The five-day losing streak is Apple's longest slump since October, but it's not clear if the recent decline is a short-term aberration or a sign of deeper problems. The company has been smoothing over allegations about poor working conditions at its factories in China. Phone companies are getting tired of subsidizing sales of the iPhone, which gets customers in the door but saps those companies' profit margins. The Department of Justice last week filed an antitrust lawsuit over the way it allegedly prices e-books. While that's not a huge part of Apple's business, it is a signal that the government has some qualms about Apple's dominance of all things "e."

Others think it's simply a matter of investors getting out because they're already made big money on Apple. Even after the five-day decline, which brought Apple's share price down from $636 to $586 as of Monday afternoon, the stock of the world's most valuable company is still up about 45 percent for the year.

"It's had a huge run," said Burt White, chief investment officer of LPL Financial in Boston. "Some investors probably said, 'Might as well take some profits.'"

Apple reports quarterly earnings on April 24.

Tech stocks fell the most of any group in the S&P 500, 3.6 percent. Utilities, consumer staples and financials all rose more than 2 percent.

Google, which makes up 3.5 percent of the Nasdaq composite index, was down for the second day in a row. The company went to trial Monday with Oracle, which accuses Google of copyright infringements related to its Android phone. Late Friday, the government fined Google for allegedly blocking an investigation into Google's data collection of street-level images for mapping.

Apple makes up more than 4 percent of the S&P 500. Along with IBM and Microsoft, it makes up more than 8 percent of the index, according to estimates by Sam Stovall, chief equity strategist of S&P Capital IQ. Stovall, who refers to a decline in Apple stock as "a Newtonian event," points out that that's the equivalent of the index's smallest 192 companies.

The Dow, which doesn't include Apple or Google, was up 0.9 percent at 12,961.

The Standard & Poor's 500 wavered between small gains and losses most of the day and was up four points at 1,374. The Nasdaq lost as much as 35 points and was down 15 points in the early afternoon to 2,996, below the closely watched 3,000 mark.

The Dow was driven higher by a stronger-than-expected report about March retail sales. The government reported that sales rose 0.8 percent in March compared to the previous month, twice was analysts had been expecting.

Skeptics noted that the results were still less than February's 1 percent increase, and they wondered if the results were a quirk of the mild winter, rather than a sign of recovery. The category that enjoyed the biggest jump was the seasonally-driven building materials, at 3 percent. Because people are buying lawn mowers and other warm-weather goods earlier in the year, that could mean those sales will soon peter out rather than provide the usual jump later in the spring.

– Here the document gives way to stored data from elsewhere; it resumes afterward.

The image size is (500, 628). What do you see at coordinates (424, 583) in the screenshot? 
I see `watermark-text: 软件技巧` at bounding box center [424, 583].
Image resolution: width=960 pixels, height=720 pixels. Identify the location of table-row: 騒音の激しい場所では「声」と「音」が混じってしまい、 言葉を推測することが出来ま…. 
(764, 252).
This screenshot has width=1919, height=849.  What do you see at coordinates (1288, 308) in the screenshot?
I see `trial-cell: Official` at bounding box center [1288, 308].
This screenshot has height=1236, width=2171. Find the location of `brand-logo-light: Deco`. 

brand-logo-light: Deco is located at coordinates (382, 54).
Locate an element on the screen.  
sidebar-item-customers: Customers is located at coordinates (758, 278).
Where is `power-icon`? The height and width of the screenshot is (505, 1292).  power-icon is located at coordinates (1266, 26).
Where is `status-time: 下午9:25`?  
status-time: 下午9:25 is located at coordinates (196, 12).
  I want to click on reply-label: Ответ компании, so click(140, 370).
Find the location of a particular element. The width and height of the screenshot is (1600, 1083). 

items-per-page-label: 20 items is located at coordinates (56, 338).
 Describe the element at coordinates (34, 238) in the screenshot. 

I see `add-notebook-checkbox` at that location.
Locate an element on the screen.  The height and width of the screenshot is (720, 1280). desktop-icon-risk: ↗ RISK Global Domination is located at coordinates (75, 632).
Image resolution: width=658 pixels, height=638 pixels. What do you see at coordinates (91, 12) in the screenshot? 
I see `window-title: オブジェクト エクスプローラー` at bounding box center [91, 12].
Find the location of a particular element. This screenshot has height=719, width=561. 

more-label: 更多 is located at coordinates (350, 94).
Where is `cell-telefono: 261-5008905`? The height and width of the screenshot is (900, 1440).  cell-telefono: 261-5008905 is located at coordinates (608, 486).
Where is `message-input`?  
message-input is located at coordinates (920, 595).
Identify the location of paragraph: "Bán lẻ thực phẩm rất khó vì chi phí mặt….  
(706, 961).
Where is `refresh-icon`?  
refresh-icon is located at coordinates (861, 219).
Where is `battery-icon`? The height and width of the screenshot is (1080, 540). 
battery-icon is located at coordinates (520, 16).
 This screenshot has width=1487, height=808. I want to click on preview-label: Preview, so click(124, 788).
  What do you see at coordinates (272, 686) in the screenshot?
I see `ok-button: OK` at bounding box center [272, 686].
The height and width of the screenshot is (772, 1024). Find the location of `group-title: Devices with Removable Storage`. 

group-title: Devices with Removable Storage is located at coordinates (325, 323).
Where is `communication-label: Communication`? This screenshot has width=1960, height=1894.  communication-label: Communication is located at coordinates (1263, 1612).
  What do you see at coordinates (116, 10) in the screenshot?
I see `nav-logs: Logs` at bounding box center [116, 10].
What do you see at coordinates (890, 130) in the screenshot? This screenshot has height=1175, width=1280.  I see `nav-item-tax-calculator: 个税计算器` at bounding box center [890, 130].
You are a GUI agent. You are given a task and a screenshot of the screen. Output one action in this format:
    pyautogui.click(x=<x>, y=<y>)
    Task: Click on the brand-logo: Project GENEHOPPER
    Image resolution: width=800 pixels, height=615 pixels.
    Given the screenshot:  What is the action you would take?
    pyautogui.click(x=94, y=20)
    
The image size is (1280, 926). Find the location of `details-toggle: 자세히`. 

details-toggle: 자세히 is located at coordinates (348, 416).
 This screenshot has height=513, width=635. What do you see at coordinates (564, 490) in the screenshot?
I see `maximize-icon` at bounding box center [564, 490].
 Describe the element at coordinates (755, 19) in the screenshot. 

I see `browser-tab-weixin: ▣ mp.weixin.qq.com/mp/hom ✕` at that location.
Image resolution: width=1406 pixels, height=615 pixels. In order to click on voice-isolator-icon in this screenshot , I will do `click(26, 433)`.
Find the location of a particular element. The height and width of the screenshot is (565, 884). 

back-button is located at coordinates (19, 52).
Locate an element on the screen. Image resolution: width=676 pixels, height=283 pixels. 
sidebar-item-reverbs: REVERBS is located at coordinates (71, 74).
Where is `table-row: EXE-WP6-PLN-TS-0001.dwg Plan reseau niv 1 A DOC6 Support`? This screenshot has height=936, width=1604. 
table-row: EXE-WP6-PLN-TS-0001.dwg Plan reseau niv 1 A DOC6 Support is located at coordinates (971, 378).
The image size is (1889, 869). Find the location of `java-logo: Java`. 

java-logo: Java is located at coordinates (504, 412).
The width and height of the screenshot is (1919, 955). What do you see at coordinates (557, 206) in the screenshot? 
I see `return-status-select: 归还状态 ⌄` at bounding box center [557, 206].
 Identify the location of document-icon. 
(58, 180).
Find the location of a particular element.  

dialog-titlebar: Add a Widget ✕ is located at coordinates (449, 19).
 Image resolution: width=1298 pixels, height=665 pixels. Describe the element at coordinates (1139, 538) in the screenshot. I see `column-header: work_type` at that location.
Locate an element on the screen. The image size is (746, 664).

"It's nice to see the retail sales were strong, but it's one month and it's one data point and it's not even the biggest data point," said Ryan Detrick, senior technical strategist at Schaeffer's Investment Research in Cincinnati. "Honestly, jobs are much more important."

Earlier this month, the government reported that the U.S. added only 120,000 jobs in March, about half the pace of the previous three months.

Signs that Europe's debt crisis could reignite have also hurt stocks. On Monday Spain's borrowing costs climbed above the closely watched 6 percent mark, which means investors are worried about the country's ability to pay its debts. Seven percent is usually considered the rate at which a country can no longer raise money. Sweden cuts its economic forecast for the year, saying that the euro zone's problems were spreading its way.

The yield on the 10-year Treasury note fell to 1.97 percent. That means investors are plowing money into government bonds, which they tend to do when they're nervous about the economy.